Donner Lake crisis may be nearing endgame
Water woes for residents at Donner Lake have been quiet during winter, but that may end soon.
As temperatures rise, water use increases and pipes thaw, the reliable stream of drinking water during winter may groan, sputter and spurt to a dry wheeze if repairs aren’t made this spring.
The situation may take a new direction, however, as several state and local entities will meet in Truckee before a California Public Utilities Commission judge to discuss funding, ownership and resident concerns.

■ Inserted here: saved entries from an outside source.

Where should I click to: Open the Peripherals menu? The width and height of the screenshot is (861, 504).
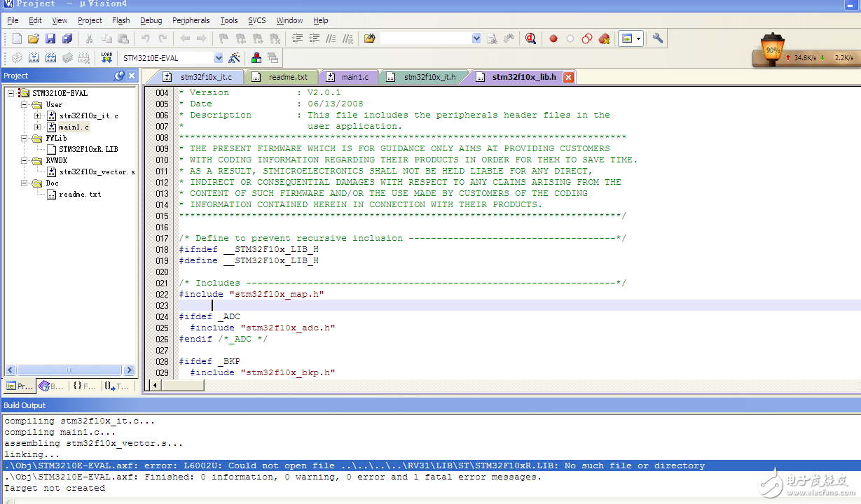pos(191,20)
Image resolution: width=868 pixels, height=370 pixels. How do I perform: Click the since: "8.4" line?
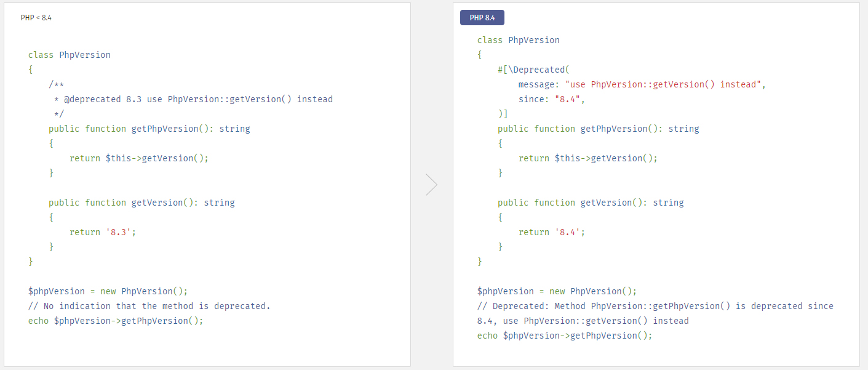click(551, 99)
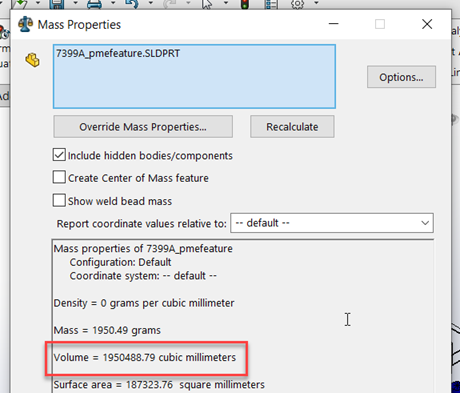Hit the Recalculate button
The width and height of the screenshot is (460, 393).
coord(292,127)
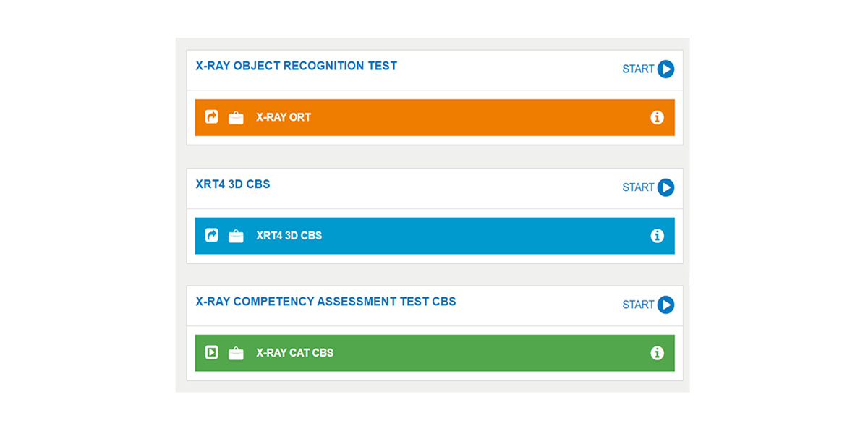Click START text for the XRT4 3D CBS section
The image size is (868, 434).
pos(638,187)
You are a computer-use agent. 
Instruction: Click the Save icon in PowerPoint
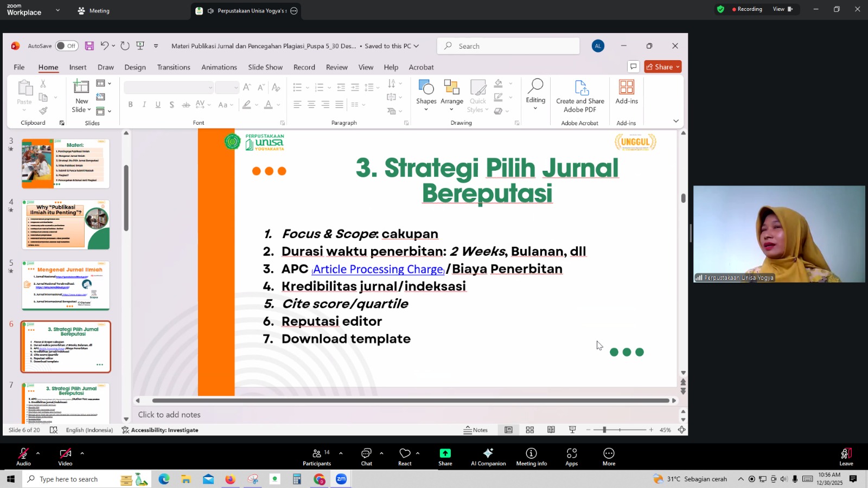(x=90, y=46)
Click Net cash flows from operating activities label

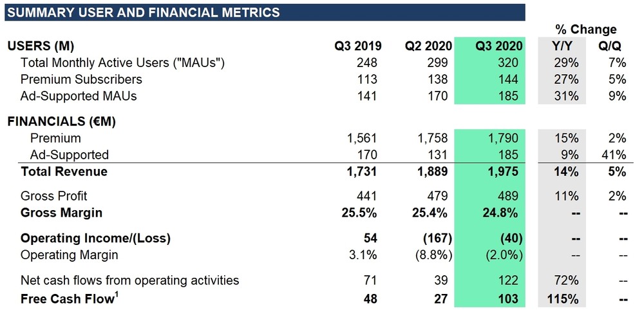tap(129, 280)
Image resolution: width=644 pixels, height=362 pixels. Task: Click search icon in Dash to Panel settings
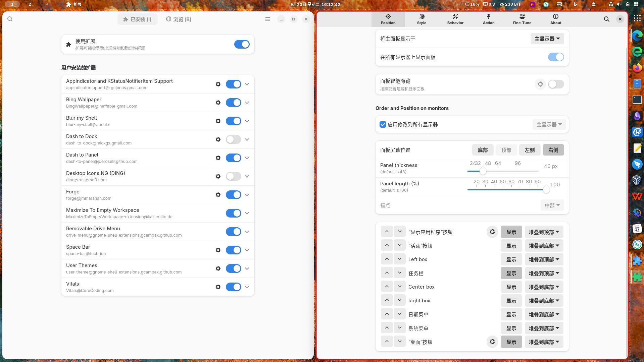(607, 19)
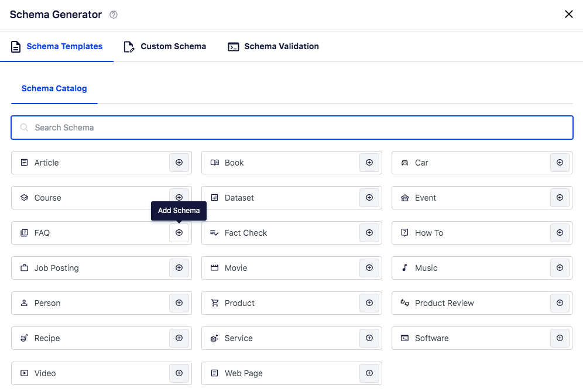Add the Event schema using plus icon
This screenshot has width=583, height=392.
(x=560, y=198)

The hearings will focus on Donner Lake Water Company’s request for funding, which increased recently from $12 million to nearly $15 million, bringing the total cost higher than the Truckee Donner PUD’s estimate to purchase and rebuild the system.
But repairs leading to the end of the boil water notice and water emergency declaration may be in sight.
The California Public Utilities Commission March 27 granted authorization for Donner Lake Water Company to borrow $1.4 million to begin emergency repairs on the distribution and storage system.
The cost, once the financing is received, will be levied on Donner Lake customers in the form of a surcharge of about $12 per month.
While loan authorization may lead to distribution repairs that are long overdue, Donner Lake Water Co. officials said they don’t know when construction work may begin. Prerequisite administrative work will continue for the next several weeks.
The company has accepted a bid for a lake intake and has begun applying for permits, said Heather Milne, spokeswoman for Donner Lake Water Co., but the applications with the Town of Truckee are still under review.
“By granting interim relief, we make it possible for the water utility to immediately begin replacement of its distribution system,” wrote Glen Walker, administrative law judge for the CPUC. “Even if the utility is acquired by another entity, this is work that must be done under the Department of Health Services order.”
Preliminary review of the work will be required by CPUC officials and the Department of Health Services for reimbursement from Donner Lake customers.
The PUD, meanwhile, continues to move forward with plans to acquire the system.
Kristen Lowell, an independent engineer working on the assessment district for the PUD, will open the ballots April 5 in Auburn.
The ballots, sent to each property owner at Donner Lake, will ultimately determine the PUD’s role in the Donner Lake water crisis.
“How fast will she be able to tabulate the ballots is not known,” Holzmeister said last Thursday.
About 900 ballots have been received, which is roughly half of the current property owners at Donner Lake.
If the PUD receives a simple majority vote, the board could vote as early as April 9 to begin the acquisition process, and the process leading to capital improvement funds.
Holzmeister said he believes the PUD will be able to begin construction work this summer even if the board goes forward with the condemnation process.
“Things will definitely move faster if Fortino decides to sell the water company,” Holzmeister said.
PUD officials met with Donner Lake Water Co. officials last Thursday to discuss purchasing the water system.
“(Donner Lake Water Co.) appeared to be open minded about selling the company, but that is as far as it went,” Holzmeister said.